(Stored data entries)
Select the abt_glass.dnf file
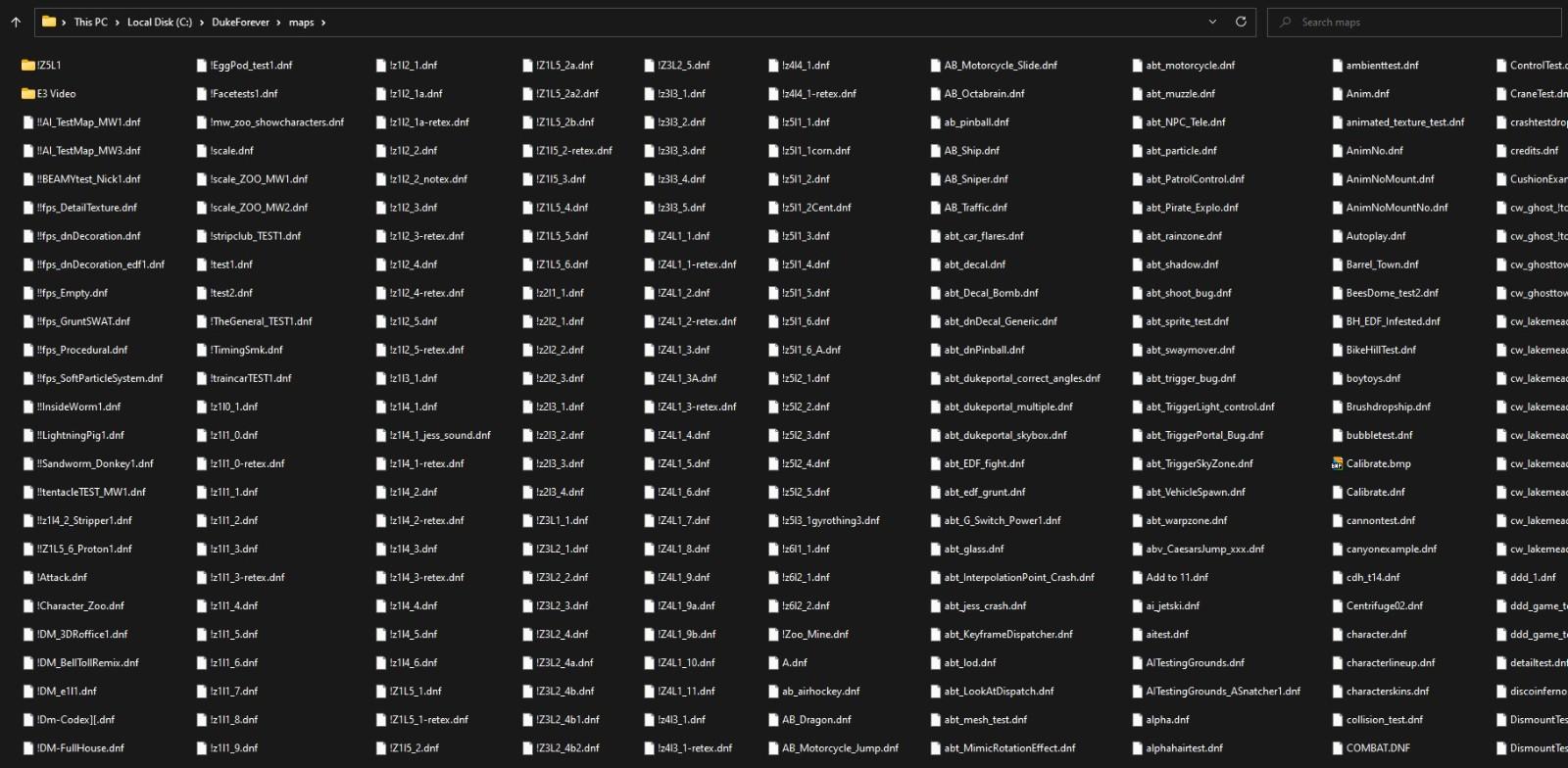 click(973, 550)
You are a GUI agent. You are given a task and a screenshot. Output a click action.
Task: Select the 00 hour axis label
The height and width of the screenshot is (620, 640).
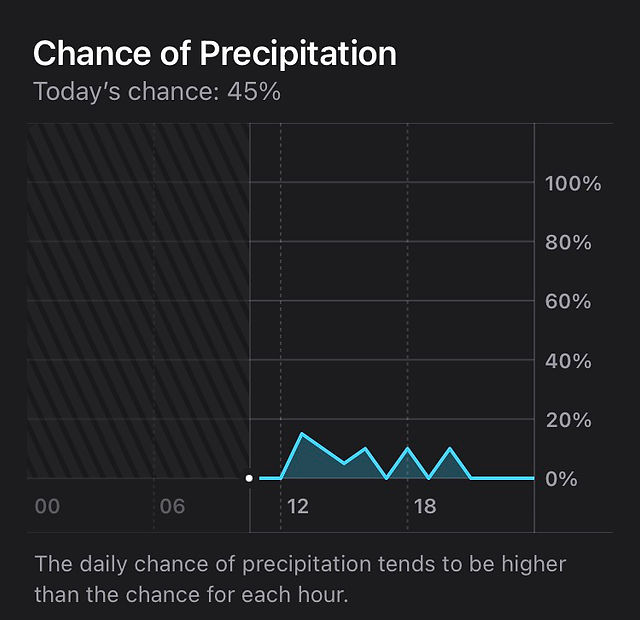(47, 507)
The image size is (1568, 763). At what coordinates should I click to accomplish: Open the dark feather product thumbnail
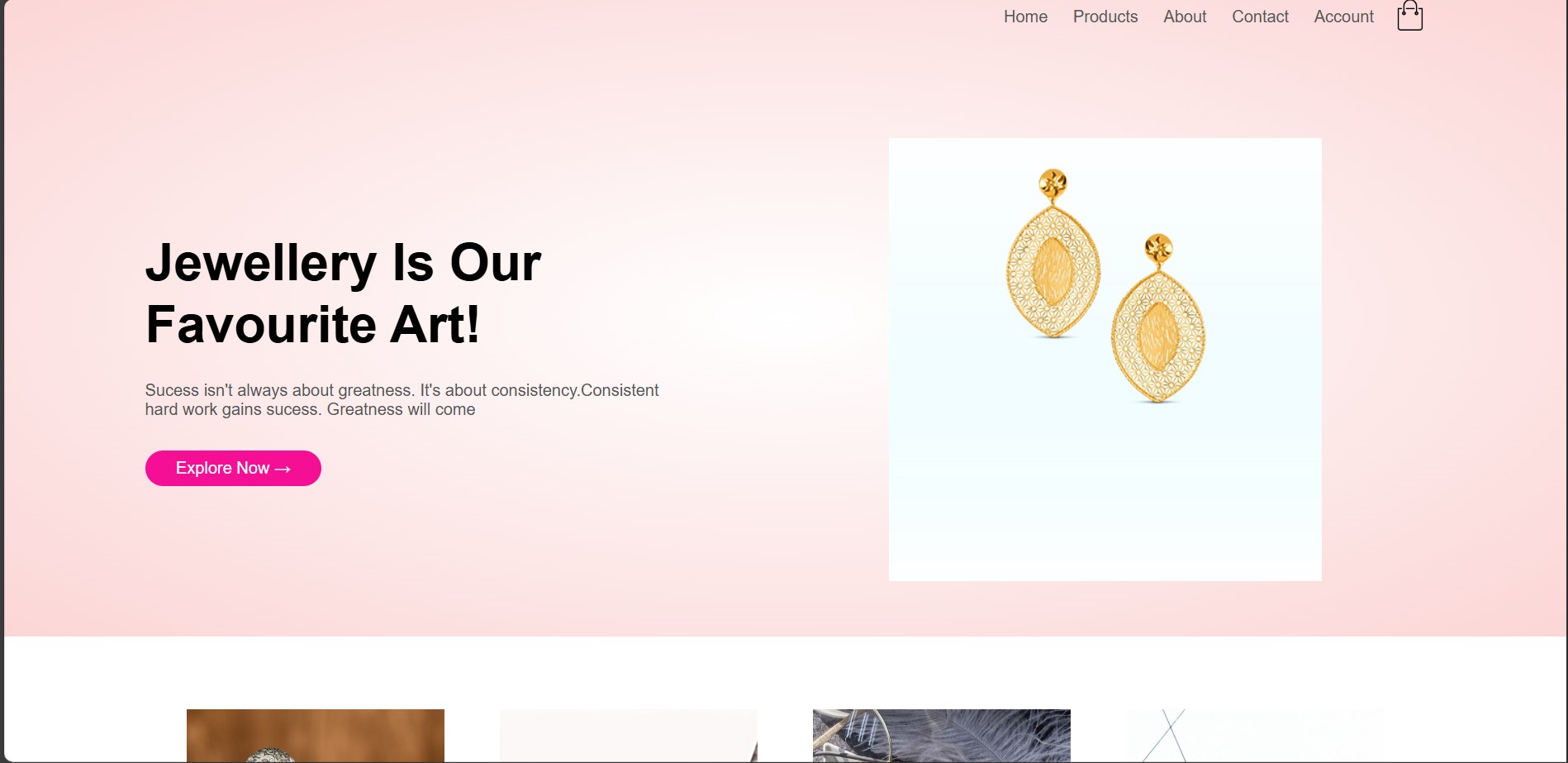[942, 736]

*TRY IT*.
The data above should be restated exactly, with its images dropped.

*OUTPUT OF THE TASK*.
Select the abt_glass.dnf file
 click(973, 550)
You are a GUI agent. You are given a task and a screenshot. Output a click action.
Task: Select the 00 hour axis label
The height and width of the screenshot is (620, 640).
(47, 507)
The image size is (1568, 763). At what coordinates should I click to accomplish: Open the dark feather product thumbnail
[942, 736]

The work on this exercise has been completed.